Ausführung: Süddeutsches Ingenieurbüro AG, vorm. Ludin AG
Architekt: Hermann Alker

Das Zweribachkraftwerk wurde 1924/25 von der in Gutach im Breisgau ansässigen Nähseidenfabrik  Gütermann & Co. errichtet. Schon vor der Wende zum 20. Jahrhundert waren in der Gutacher Fabrikanlage die ersten Elektromotoren installiert worden, für deren Stromversorgung ein Wasserkraftwerk mit Dampfkraftreserve angelegt worden war.
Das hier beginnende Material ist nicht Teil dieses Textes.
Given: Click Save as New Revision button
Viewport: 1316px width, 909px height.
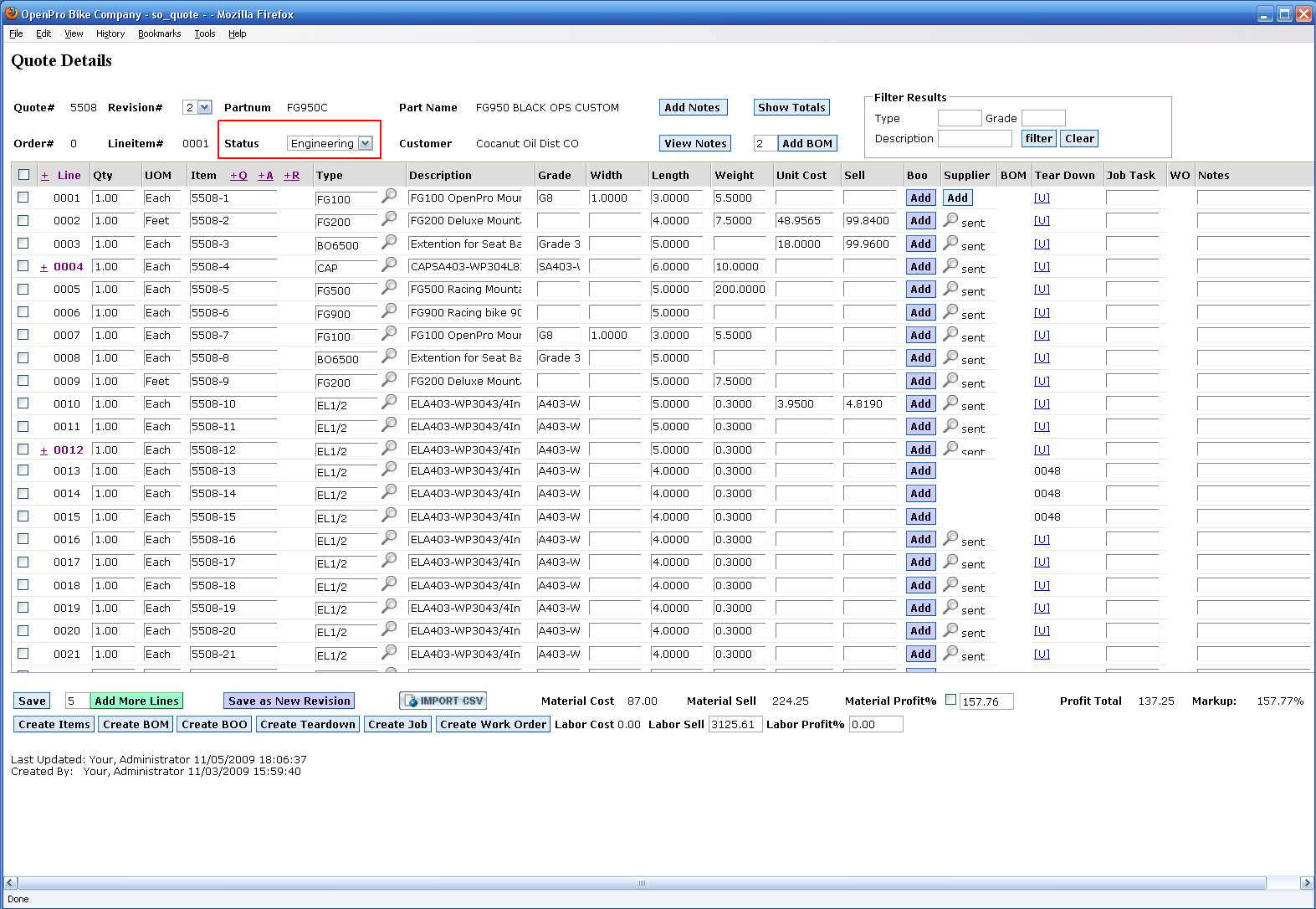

Als nach dem Ende der Inflationszeit Anfang 1924 ein neuer Bedarfsschub, auch für das an die Fabrikanlage angeschlossene öffentliche Netz einsetzte, wurde der Bau eines weiteren Elektrizitätswerkes unabdingbar. Die neue Anlage entstand als Pumpspeicherkraftwerk rund 3 km östlich von Obersimonswald im Tal der Wilden Gutach, die oberhalb von Gutach in die Elz mündet.
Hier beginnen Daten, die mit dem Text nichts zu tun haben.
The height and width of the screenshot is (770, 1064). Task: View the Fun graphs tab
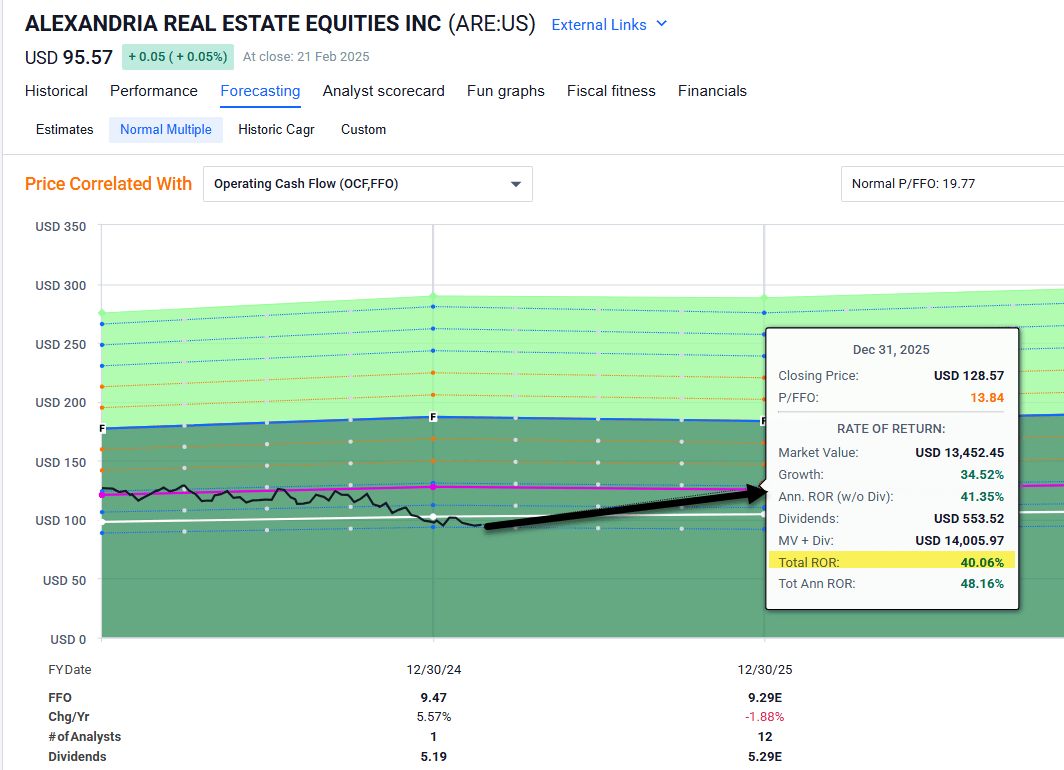[505, 91]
Auf dem Obersimonswalder Plateau wurde der Zweribach in einem später 150.000 cbm fassenden See aufgestaut. Mit einem Niveauunterschied zwischen Speicherbecken und Krafthaus von rund 470 m gehört das Kraftwerk zu den Anlagen mit den höchsten Fallhöhen in Deutschland. Vom Stausee wird das Wasser über eine im Boden versenkte Rohrleitung ins Tal geleitet, wo es im Maschinenhaus zwei Pelton-Turbinen von J. M. Voith von jeweils 780 PS Leistung antreibt. Sie sind mit je einem Drehstromgenerator der Siemens-Schuckertwerke GmbH (SSW) von 800 kVA Leistung und 4,2 kV Maschinenspannung gekuppelt. Auch die beiden Gleichstrom-Erregermaschinen (6,6 kW, 110 V) sind von  SSW. Die Anlage wurde auch als Pumpspeicherwerk konzipiert. Ein Unterbecken wurde nicht eingerichtet, sondern die Wilde Gutach diente dem Auslauf und der Entnahme des Betriebswassers. Bis zu der Vergrößerung des Stausees im Jahre 1939 drückte in Schwachlastzeiten eine neunstufige Zentrifugalpumpe von Escher, Wyss & Cie. das Laufwasser der Wilden Gutach in die Höhe. Im Jahre 1928 wurden auf diese Weise aus 852.000 kWh Pumpenergie insgesamt 503.000 kWh Nutzenergie in Spitzenbedarfszeiten zurückgewonnen. Vermutlich bereits vor 1939 wurde der Pumpbetrieb wieder eingestellt und die zugehörige Technik ausgebaut.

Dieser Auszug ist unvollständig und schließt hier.